SDTK: Quais são suas maiores inspirações, tanto no mundo do k-pop pop quanto fora?


B: Beatles foi minha primeira inspiração de criança. A minha maior inspiração é o McFly, acho que pra tudo na minha vida. Se eu tiver que escolher, vai ser eles. Dentro do k-pop, talvez tenha sido o Bigbang. Como fui apresentada ao k-pop, a questão do espetáculo Bigbang, sempre foram pioneiros nisso. Nesse ponto, foi muito importante pra mim. Acho que inspirações em questão de administração e negócios, o JYP sempre foi uma inspiração muito grande. Tanto JYP quanto Lee Soo Man, pra mim eles são duas pessoas que investiram no sonho deles e nos de outras pessoas e eles são muito inovadores, por mais que não dê certo às vezes (risos), os caras estão tentando coisas diferentes. Ser pioneiro num mundo tão capitalista, onde às vezes o que você vai fazer de novo talvez seja sua ruína, ser pioneiro é muito corajoso.


SDTK: Para finalizar, deixe aquele recado pra quem não conhece k-pop.
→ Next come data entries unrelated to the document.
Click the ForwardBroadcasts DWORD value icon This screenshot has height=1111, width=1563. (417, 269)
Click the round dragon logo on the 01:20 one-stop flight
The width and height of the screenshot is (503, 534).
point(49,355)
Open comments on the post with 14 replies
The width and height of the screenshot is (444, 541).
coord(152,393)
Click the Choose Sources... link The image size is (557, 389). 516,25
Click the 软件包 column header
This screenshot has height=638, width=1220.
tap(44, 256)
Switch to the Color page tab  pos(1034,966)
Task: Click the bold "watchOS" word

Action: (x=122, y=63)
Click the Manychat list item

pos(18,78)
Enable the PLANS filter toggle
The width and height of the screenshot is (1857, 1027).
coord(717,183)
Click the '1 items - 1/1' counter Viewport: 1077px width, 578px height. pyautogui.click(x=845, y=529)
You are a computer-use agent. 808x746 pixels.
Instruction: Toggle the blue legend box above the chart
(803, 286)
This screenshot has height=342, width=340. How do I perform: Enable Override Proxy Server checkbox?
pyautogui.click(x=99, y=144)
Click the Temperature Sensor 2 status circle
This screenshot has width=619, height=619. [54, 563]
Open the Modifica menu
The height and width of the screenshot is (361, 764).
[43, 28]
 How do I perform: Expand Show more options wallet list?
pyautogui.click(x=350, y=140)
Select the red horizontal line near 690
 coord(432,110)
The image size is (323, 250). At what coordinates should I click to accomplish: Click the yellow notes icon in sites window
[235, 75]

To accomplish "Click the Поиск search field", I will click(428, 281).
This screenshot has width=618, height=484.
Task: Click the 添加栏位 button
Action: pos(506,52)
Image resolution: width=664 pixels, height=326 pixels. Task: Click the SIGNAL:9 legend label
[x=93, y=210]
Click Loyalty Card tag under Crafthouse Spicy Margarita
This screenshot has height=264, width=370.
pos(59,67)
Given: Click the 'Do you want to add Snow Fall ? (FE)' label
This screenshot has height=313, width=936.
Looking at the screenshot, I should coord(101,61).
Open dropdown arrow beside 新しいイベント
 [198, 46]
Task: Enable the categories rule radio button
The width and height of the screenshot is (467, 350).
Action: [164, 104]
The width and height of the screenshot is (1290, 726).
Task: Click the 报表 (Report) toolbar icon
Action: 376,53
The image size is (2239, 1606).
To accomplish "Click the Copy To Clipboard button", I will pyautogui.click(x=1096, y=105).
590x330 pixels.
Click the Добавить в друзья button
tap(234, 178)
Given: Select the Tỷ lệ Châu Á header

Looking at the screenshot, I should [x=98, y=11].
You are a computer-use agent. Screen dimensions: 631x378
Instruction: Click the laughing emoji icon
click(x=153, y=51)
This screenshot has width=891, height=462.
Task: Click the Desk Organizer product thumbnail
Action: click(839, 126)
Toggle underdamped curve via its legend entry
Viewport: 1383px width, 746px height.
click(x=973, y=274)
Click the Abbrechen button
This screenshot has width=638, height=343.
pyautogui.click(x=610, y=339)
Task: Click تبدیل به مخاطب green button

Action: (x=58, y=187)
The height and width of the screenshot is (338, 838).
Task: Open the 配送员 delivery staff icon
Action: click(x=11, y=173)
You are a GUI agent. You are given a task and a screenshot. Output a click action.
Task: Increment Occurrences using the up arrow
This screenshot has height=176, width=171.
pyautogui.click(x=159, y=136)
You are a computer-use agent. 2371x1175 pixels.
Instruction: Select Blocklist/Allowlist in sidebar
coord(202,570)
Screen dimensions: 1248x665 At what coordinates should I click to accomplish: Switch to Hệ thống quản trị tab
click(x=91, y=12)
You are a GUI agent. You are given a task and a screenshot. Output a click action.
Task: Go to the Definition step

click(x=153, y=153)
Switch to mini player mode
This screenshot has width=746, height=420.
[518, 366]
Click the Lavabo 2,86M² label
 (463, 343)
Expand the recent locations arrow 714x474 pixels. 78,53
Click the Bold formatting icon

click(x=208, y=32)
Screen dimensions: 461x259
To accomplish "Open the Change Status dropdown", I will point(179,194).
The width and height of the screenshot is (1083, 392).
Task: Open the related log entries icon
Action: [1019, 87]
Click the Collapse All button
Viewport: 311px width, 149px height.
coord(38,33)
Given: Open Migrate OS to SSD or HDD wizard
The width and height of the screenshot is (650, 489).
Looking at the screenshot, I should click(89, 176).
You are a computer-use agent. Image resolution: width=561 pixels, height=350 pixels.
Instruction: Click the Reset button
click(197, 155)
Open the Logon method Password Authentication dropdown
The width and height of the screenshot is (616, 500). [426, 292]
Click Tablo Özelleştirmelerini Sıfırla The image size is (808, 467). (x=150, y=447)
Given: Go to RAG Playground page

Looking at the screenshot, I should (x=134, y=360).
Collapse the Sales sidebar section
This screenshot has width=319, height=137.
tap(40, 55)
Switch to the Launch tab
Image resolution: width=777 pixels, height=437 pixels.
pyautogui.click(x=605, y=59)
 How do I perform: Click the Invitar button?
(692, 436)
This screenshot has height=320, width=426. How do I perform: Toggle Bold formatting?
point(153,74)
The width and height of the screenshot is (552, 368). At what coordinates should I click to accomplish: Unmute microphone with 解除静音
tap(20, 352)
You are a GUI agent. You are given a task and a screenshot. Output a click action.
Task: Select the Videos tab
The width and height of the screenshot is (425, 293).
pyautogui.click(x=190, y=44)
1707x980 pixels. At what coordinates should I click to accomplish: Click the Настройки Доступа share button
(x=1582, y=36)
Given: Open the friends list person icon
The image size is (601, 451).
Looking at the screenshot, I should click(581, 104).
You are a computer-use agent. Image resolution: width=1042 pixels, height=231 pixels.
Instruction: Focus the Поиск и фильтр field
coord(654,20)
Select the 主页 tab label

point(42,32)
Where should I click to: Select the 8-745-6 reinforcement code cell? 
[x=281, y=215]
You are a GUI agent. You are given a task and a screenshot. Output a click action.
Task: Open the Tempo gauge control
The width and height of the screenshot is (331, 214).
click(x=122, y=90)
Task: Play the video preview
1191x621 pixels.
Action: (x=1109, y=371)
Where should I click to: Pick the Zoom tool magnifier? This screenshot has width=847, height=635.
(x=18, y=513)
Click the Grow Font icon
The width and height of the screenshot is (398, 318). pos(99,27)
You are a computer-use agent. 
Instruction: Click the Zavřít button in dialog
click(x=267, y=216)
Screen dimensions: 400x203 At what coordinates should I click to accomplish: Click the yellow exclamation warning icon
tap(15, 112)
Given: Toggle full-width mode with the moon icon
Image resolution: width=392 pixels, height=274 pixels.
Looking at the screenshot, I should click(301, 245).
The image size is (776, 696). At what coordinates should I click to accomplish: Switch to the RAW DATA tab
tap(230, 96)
B: Eu entendo que é gosto pessoal. Tenho amigos muito próximos que não gostam de jeito nenhum, mas dê uma oportunidade porque é pop como qualquer outro pop! É música como qualquer outra música. Estamos acostumados a olhar e falar “Não vou gostar porque é de outra língua, porque é asiático e não estou acostumado com isso”, mas, na verdade, se você tirar alguns fatores, é pop como qualquer outro! Mas ele traz uma bagagem cultural muito grande. Além de ser música, ele é cultura. Então, aprecie como cultura. E se você já gosta de K-Pop, tenha responsabilidade, estude sobre isso porque você está gostando de uma cultura que não é a sua. Entenda a cultura do cara porque você vai entender o porquê ele faz o que ele faz e porque ele fala as coisas que ele fala.